Filed under: Uncategorized — christinamyers @ 2:09 pm

Why is it that a guy can’t just be friends with a girl? Why does he have to grow to like her as more than that? I will never get that. I wish that it had not happened to me.

My buddy Jake has made it quite apparent in recent weeks that he likes me as more than a friend…and along with flat out telling me this, he has invited me to countless parties and out to lunch. Thing is…he knows that I am involved with a wonderful man…Russell…who is quite irritated by all of this. And I understand…I am too.

It all started about a year ago when Jake was hired to replace one of our employees who was going away to school. At first he kind of scared me. He had the Ramones thing going on and wasn’t very talkitive…unlike me who talks to anyone and everyone who will listen…so I avoided him. Then he cut his hair and got over his shyness and we began to talk more. We actually became decent friends.

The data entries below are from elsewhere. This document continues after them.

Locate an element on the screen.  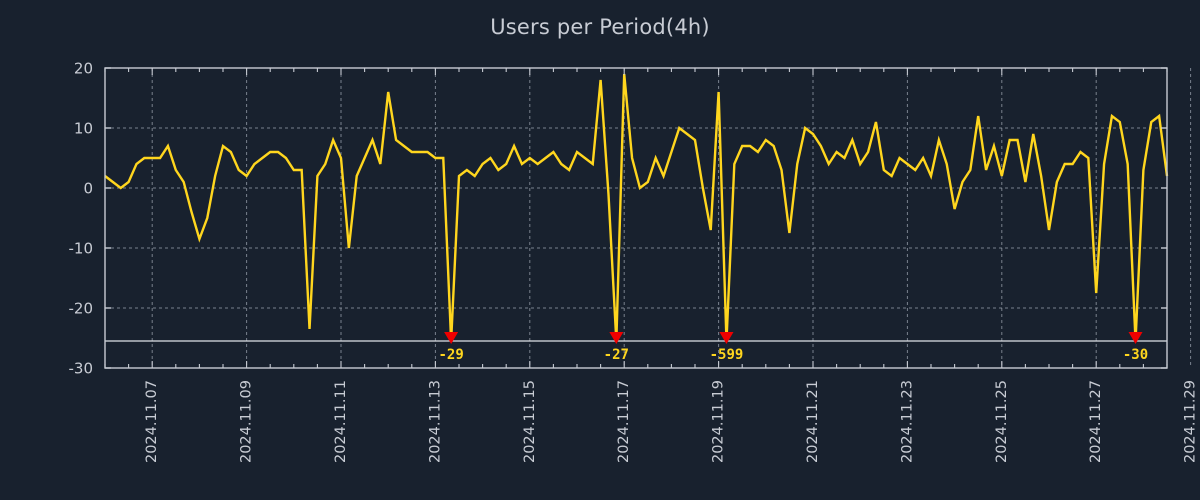
annotation-label: -27 is located at coordinates (616, 355).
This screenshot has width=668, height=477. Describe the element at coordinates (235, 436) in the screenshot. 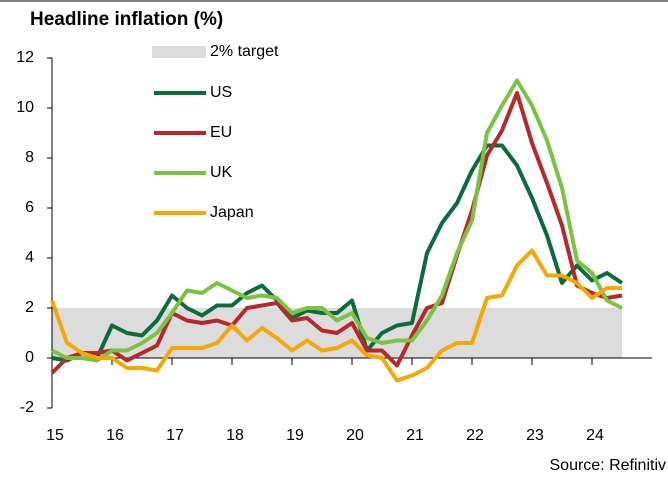

I see `x-tick-label: 18` at that location.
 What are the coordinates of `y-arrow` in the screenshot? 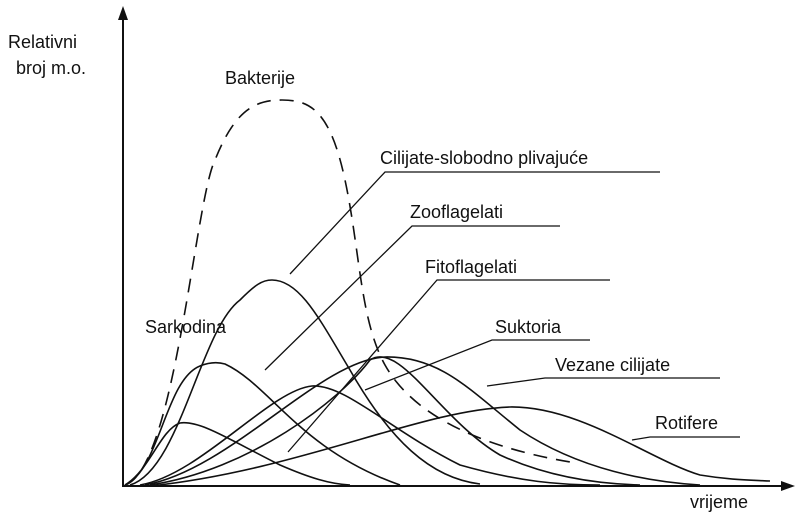 It's located at (123, 13).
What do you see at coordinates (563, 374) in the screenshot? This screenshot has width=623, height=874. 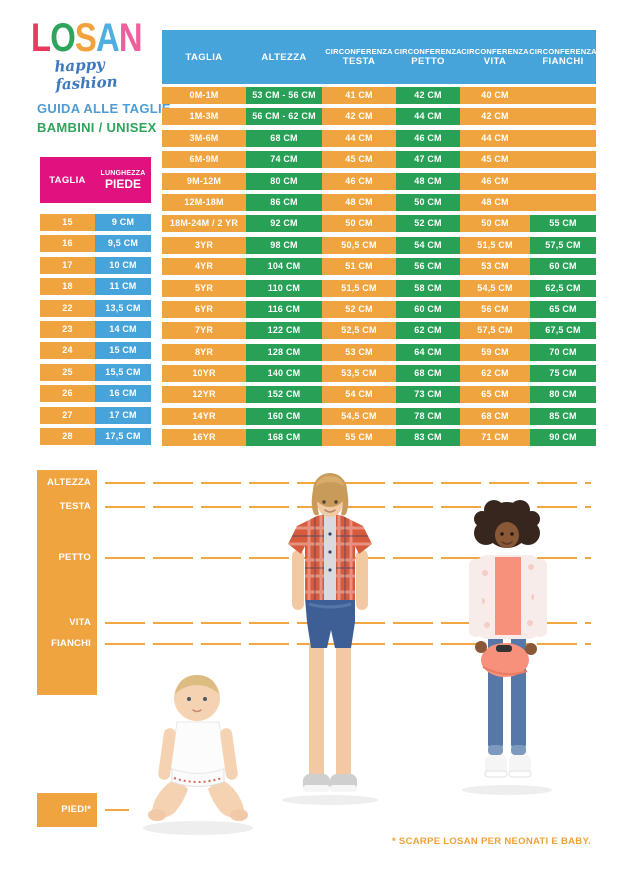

Over time, I grew to like him as more than a friend…so I did some investigative reporting and found out what he thought of me on that level…not good. he said that I was a ‘nice’ girl, but that he wouldn’t date me, so I moved on and began to only view him as a friend. Which, in the end, turned out great.

Jump to present…this past Saturday was going well. I chatted with Jake as usual and things seemed fine…until lunch. He asked me if I wanted to go to lunch with him, then to save face he claimed that it was because that he knew that I didn’t have a car. I declined and thought that it was cute. Then, later that day, he flat out told me that he liked me. I had never been in that position before, so I didn’t know what to do…so I made up and excuse and left.

Other than that, things are well. I haven’t been sleeping very well lately. Why? I don’t know. I hope it changes though, because I am becoming less motivated to do anything because I am tired.

Classes are going well…as expected. I can’t wait until this weekend..I get to see my love…yeah! That’s all for now!